The Red Sea crisis drives schedule reliability to drop to the lowest level since September 2022. The research and advisory provider Sea-Intelligence has released the 150 issue of the Global Liner Performance (GLP) report, with schedule reliability figures up to and including January 2024.
Amidst the Red Sea crisis, global schedule reliability continued to decrease, with a month-on-month drop of -5.1 percentage points in January 2024, mirroring the same decrease observed in December 2023, to reach 51.6%.
As Sea-Intelligence explains in its report, this drop means that the January 2024 score was the lowest since September 2022.
Additionally, on a year-on-year level, schedule reliability in January 2024 was -0.8 percentage points lower than in January 2023.
Due to the round-of-Africa sailings, the average delay for late vessel arrivals deteriorated further, increasing by 0.59 days month-on-month to reach 6.01 days.

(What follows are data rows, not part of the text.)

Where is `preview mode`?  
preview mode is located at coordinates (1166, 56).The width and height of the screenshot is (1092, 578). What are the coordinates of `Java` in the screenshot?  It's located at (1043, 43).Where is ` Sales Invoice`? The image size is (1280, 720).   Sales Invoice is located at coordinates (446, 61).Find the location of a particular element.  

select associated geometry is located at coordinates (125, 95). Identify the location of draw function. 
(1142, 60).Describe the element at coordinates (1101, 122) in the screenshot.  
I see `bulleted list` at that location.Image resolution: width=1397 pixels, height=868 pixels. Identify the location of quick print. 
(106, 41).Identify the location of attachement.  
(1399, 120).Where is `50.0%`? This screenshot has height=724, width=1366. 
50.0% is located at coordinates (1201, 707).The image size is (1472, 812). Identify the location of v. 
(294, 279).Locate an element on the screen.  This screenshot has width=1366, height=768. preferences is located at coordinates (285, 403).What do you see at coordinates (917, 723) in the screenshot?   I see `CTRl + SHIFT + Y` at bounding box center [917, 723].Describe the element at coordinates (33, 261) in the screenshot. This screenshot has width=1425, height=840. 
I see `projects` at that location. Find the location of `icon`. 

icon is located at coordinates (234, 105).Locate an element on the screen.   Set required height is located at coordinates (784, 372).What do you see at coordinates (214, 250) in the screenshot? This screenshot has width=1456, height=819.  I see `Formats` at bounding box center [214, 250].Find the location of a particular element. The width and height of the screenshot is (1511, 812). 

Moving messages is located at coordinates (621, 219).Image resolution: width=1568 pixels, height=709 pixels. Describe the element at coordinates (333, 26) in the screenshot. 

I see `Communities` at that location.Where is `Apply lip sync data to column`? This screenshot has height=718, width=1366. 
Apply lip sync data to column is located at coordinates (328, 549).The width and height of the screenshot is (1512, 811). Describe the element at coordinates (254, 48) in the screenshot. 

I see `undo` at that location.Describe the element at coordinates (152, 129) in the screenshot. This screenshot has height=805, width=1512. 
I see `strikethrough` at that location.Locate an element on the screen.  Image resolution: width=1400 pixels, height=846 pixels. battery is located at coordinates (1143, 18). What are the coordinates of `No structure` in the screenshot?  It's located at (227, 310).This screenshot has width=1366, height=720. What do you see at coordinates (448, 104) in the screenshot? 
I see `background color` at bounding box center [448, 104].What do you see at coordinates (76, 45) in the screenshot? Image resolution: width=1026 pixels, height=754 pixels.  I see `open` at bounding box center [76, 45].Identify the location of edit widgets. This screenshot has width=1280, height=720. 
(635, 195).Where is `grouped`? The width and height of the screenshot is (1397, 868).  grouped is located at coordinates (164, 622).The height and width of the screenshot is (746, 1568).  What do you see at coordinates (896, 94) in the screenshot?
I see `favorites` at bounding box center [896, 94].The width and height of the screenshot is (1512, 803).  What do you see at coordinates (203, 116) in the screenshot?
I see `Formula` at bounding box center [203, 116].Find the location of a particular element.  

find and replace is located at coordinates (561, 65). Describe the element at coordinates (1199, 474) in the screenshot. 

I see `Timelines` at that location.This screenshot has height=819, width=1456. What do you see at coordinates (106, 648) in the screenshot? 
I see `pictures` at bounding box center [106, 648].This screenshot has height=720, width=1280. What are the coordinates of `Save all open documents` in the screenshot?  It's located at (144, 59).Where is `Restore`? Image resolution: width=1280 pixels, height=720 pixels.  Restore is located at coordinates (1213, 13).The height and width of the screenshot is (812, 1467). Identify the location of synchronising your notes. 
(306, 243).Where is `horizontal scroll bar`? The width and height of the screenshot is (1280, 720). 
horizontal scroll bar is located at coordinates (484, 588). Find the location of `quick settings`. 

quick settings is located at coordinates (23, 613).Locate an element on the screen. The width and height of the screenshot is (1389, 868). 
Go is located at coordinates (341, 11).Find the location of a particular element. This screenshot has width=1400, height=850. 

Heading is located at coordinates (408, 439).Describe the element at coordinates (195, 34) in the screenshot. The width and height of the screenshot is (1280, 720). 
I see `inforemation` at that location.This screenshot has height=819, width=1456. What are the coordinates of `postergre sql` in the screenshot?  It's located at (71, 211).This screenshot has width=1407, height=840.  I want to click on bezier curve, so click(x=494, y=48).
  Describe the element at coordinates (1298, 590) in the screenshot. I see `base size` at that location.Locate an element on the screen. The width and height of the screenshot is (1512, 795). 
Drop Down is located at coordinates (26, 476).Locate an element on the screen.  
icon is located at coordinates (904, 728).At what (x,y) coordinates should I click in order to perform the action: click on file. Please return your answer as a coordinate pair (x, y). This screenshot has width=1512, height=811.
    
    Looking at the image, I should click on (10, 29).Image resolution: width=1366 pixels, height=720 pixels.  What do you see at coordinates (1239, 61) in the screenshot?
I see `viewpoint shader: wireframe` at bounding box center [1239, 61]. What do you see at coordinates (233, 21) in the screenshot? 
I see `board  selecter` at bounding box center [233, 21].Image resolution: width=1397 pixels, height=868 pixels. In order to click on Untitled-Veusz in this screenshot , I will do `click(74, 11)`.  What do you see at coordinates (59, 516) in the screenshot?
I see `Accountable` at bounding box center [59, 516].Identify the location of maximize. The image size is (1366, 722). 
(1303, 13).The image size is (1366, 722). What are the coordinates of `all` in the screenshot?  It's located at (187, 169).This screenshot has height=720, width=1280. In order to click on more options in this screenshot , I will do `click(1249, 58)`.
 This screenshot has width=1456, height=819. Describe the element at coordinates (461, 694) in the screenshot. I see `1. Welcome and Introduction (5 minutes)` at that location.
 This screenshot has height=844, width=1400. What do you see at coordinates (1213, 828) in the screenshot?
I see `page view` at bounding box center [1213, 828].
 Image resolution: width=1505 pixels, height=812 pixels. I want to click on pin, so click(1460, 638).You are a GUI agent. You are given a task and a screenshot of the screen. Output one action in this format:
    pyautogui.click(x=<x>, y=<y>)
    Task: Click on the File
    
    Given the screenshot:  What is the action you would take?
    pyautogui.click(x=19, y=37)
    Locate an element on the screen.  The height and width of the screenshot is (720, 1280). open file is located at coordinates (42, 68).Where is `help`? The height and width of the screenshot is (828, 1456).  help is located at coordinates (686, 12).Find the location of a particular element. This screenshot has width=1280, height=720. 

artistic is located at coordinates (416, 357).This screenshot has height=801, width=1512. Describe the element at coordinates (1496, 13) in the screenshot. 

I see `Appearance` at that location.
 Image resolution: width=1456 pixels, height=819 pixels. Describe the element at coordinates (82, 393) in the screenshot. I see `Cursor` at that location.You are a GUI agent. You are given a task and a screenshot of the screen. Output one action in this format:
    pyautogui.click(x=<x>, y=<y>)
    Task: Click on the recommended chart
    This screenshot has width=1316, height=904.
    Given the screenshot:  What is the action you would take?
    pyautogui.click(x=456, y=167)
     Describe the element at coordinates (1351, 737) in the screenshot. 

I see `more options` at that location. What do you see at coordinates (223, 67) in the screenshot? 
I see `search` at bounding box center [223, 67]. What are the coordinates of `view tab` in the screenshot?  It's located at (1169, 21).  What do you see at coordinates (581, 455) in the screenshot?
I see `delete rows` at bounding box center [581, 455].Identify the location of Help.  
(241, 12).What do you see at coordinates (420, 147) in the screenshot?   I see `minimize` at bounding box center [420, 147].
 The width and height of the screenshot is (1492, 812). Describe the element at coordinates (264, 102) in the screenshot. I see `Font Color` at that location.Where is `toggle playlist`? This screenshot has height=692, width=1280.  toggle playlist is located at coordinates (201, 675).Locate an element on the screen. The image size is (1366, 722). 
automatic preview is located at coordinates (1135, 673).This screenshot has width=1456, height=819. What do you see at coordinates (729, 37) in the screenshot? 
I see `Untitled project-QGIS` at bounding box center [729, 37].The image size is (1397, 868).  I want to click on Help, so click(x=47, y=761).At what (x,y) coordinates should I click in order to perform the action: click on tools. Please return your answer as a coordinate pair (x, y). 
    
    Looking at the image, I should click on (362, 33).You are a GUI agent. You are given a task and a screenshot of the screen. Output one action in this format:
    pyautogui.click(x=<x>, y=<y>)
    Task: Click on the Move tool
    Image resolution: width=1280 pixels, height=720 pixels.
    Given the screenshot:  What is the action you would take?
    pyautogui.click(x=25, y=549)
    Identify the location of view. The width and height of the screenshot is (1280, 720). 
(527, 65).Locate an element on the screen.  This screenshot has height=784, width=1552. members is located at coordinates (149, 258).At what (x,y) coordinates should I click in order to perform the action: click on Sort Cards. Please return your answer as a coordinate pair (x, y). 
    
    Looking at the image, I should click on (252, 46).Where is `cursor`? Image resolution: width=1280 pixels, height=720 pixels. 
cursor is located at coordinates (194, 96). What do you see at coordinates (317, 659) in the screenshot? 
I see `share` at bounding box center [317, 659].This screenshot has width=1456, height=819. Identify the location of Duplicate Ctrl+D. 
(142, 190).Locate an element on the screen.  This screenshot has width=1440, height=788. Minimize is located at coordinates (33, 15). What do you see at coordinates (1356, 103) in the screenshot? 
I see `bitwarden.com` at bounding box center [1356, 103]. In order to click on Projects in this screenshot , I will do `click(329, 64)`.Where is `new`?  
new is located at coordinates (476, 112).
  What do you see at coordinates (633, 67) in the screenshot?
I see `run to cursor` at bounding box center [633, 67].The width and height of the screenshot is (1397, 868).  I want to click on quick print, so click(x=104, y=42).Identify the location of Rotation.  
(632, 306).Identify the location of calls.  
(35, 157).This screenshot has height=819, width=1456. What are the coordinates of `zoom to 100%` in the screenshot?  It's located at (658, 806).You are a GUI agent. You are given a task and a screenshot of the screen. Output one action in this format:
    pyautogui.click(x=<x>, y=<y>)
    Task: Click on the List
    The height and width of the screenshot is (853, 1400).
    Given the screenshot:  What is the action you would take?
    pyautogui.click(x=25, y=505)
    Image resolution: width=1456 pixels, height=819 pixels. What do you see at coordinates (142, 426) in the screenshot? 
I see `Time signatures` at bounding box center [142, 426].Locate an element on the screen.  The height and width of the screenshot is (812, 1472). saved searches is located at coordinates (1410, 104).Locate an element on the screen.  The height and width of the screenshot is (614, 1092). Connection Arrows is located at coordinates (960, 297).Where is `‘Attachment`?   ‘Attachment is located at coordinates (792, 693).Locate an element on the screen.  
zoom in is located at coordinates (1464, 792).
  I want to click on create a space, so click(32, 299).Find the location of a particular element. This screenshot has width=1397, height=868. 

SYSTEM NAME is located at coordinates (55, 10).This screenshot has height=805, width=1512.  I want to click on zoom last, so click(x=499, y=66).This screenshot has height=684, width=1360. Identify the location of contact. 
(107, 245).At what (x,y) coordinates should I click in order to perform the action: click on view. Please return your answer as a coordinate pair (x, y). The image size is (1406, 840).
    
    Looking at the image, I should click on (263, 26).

CMA CGM was emerged as the most reliable top-13 carrier in January 2024 with schedule reliability of 54.7%, followed by four more carriers that were above the 50% mark, as it is revealed in the report.
Furthermore, the remaining carriers all had schedule reliability of 40%-50%.
In January 2024, the difference in schedule reliability between the most and least reliable carrier was the lowest since February 2023.
Alan Murphy, CEO of Sea-Intelligence, said: “Because of the current Red Sea crisis, and due to significant delays on the round-of-Africa sailings, none of the top-13 carriers were able to record a M/M improvement in schedule reliability, with only 7 carriers recording a Y/Y improvement in January 2024.”